_Exercise directions:_
Retype the data below exactly; skip every image.

_Information:_
>>>

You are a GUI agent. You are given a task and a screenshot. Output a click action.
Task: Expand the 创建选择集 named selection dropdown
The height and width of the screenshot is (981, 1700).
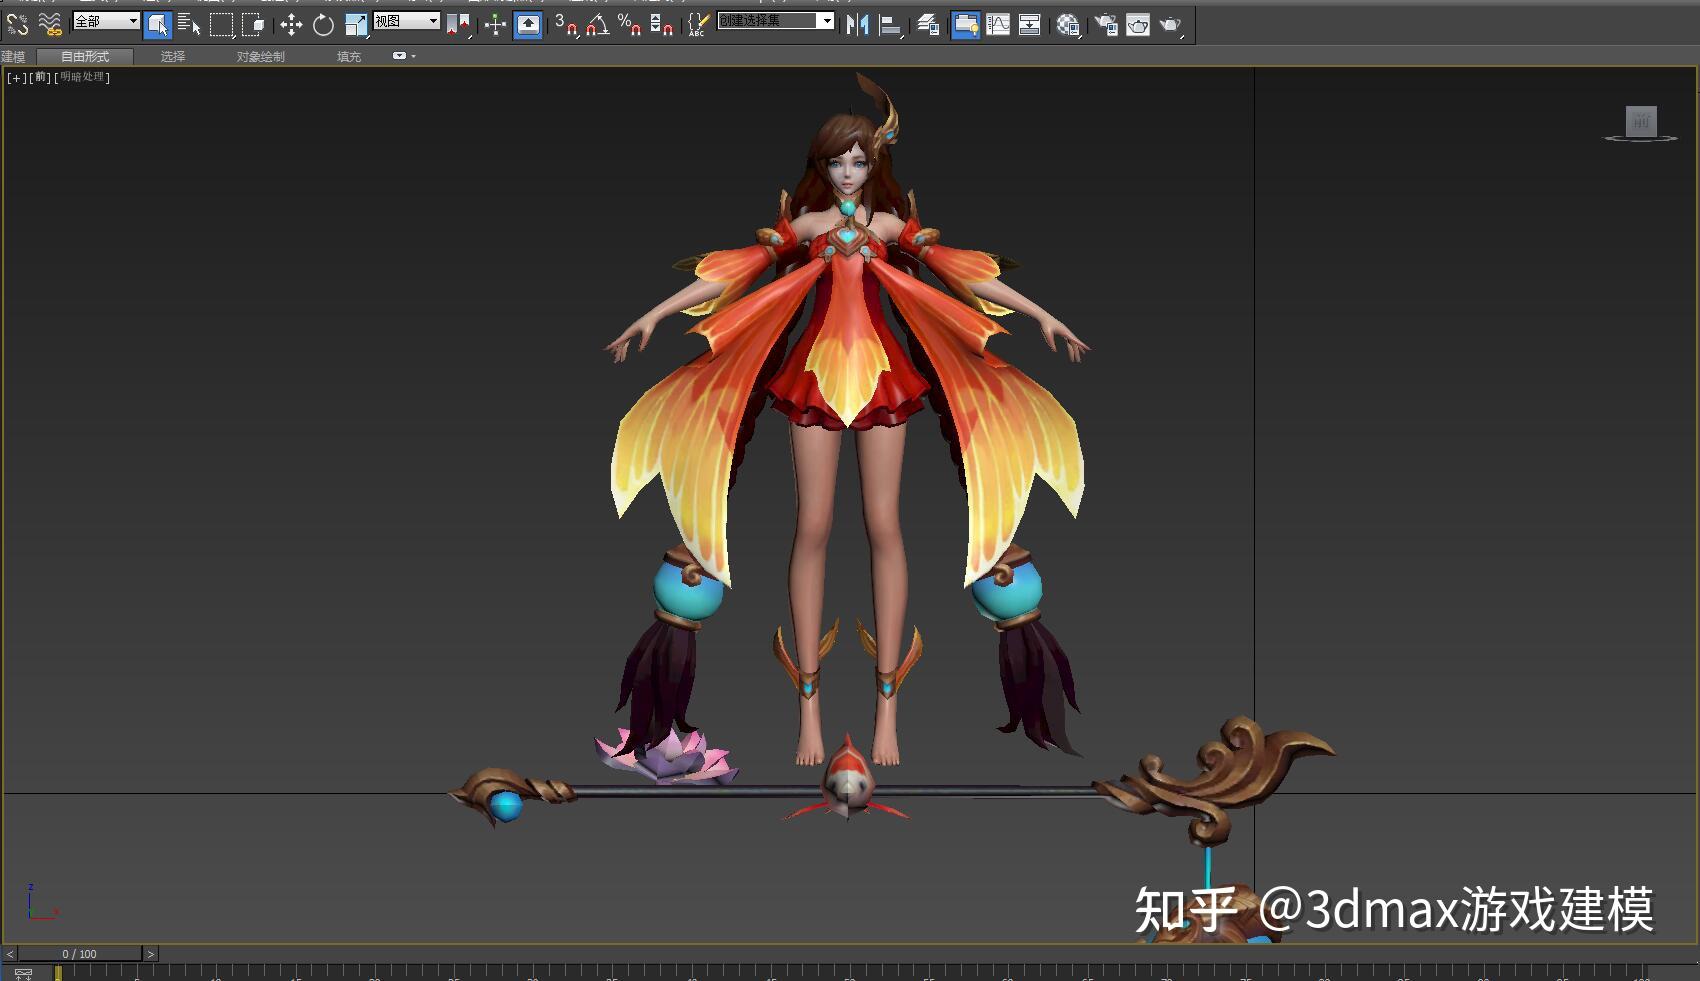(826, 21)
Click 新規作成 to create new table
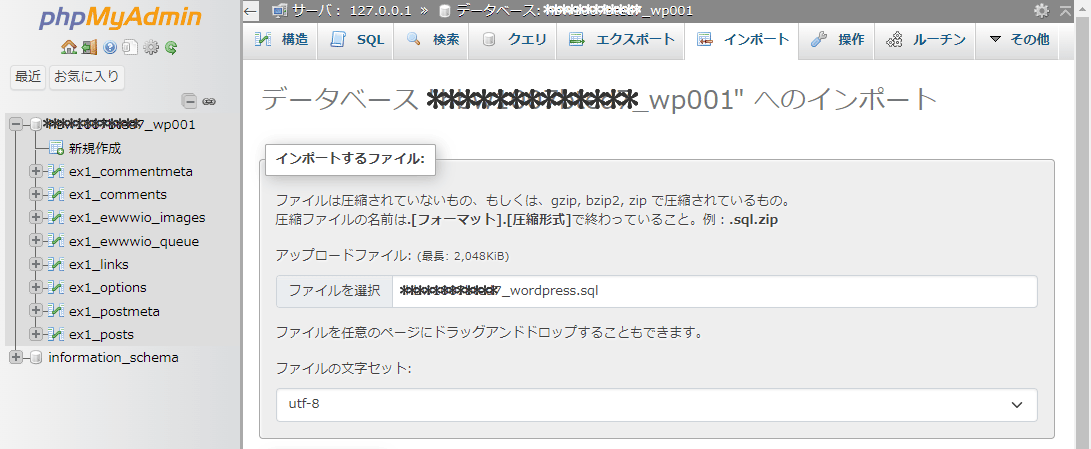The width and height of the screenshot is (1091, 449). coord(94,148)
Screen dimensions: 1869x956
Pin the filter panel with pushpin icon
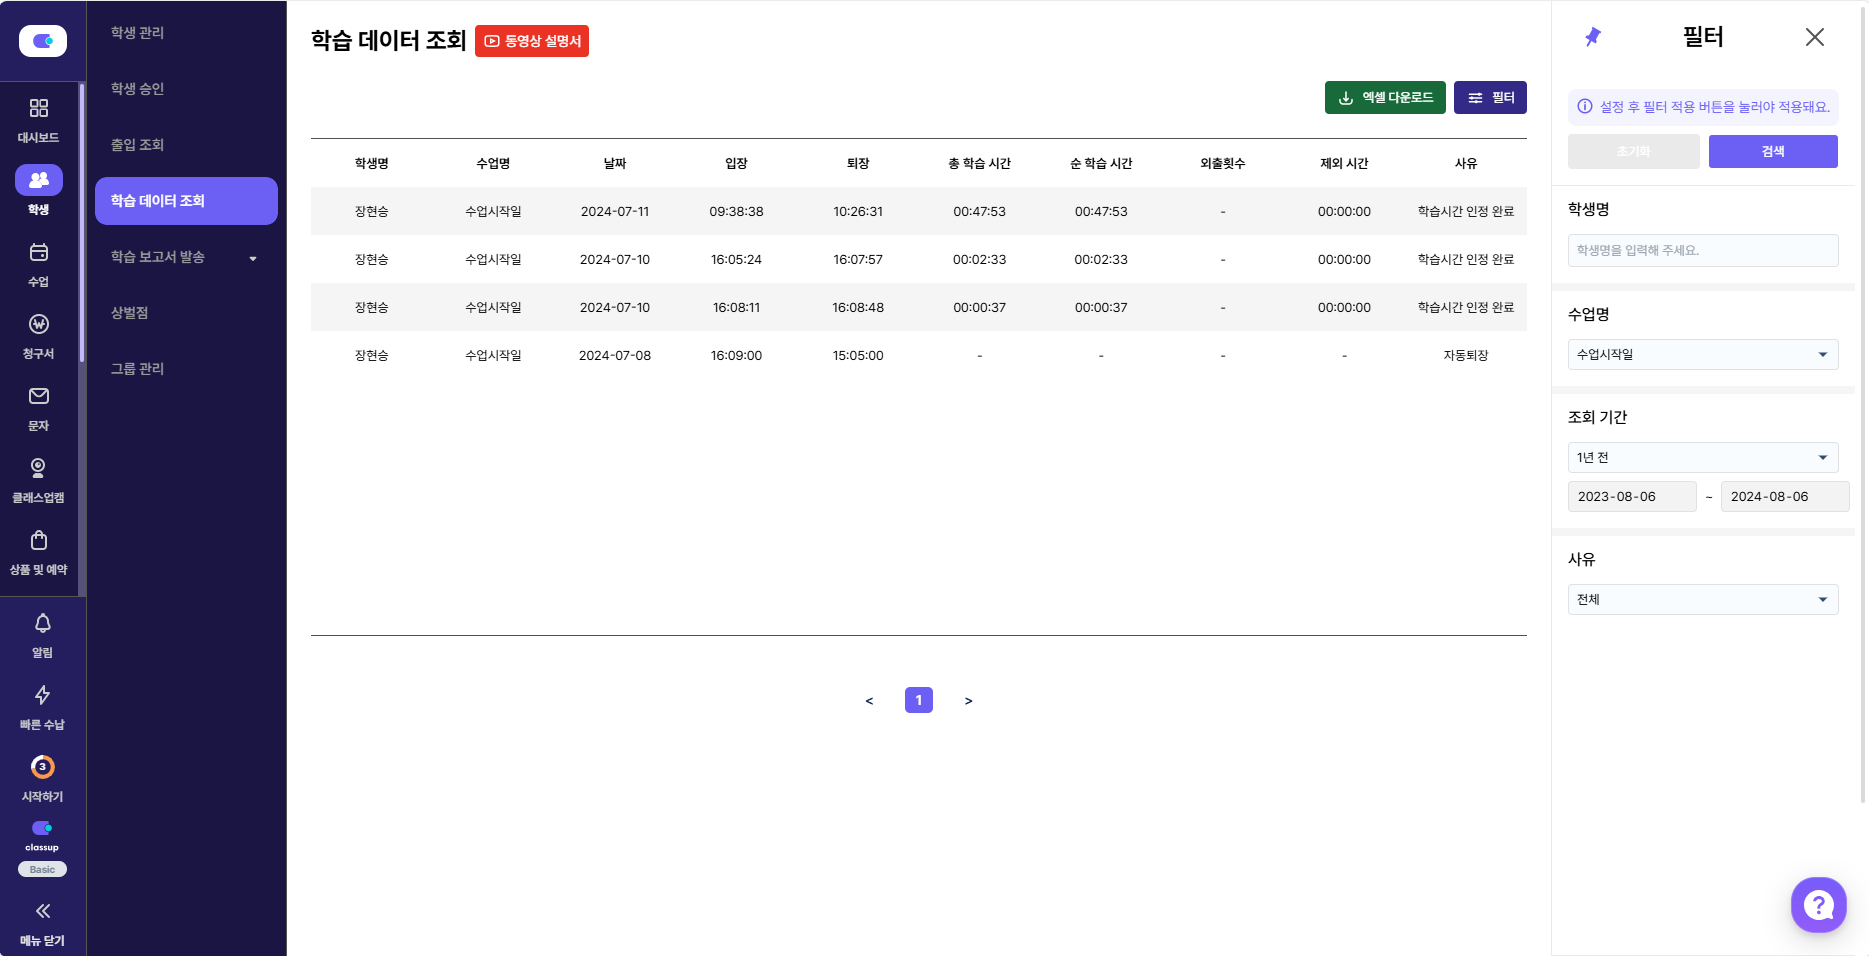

<<<

_Result below:_
You are a GUI agent. You are given a task and a screenshot. Output a click action.
Task: Expand the 创建选择集 named selection dropdown
The height and width of the screenshot is (981, 1700).
(826, 21)
Click 新規作成 to create new table
The width and height of the screenshot is (1091, 449). coord(94,148)
Screen dimensions: 1869x956
Pin the filter panel with pushpin icon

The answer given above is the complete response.